(Exercise requirements):
Will you write out, word for word, everything in the material below from the line containing "Click the cross" down to the end of the material?

-------- Task material --------

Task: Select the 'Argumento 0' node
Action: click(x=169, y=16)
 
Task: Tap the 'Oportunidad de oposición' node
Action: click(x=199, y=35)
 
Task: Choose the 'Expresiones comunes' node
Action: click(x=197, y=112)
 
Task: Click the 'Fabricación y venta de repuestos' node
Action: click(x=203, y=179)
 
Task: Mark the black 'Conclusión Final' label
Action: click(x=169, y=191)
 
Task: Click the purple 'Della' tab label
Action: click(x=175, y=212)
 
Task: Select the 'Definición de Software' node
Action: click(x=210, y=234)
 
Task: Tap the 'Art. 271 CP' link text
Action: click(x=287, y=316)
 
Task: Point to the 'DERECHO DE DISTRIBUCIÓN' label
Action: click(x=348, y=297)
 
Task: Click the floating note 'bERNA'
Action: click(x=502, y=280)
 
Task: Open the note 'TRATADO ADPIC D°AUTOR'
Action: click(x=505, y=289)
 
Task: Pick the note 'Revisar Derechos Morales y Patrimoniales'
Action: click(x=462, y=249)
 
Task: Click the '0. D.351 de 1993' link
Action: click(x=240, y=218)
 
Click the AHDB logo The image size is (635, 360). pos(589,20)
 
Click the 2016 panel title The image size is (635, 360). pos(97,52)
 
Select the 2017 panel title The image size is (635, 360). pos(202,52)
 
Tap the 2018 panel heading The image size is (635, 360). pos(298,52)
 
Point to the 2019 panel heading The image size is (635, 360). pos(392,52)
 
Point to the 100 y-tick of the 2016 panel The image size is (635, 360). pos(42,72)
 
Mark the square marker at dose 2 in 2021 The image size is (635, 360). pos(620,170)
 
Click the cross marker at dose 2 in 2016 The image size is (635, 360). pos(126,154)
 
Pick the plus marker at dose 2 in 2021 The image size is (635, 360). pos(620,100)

--------

(The result):
Click the cross marker at dose 2 in 2016 The image size is (635, 360). pos(126,154)
 
Pick the plus marker at dose 2 in 2021 The image size is (635, 360). pos(620,100)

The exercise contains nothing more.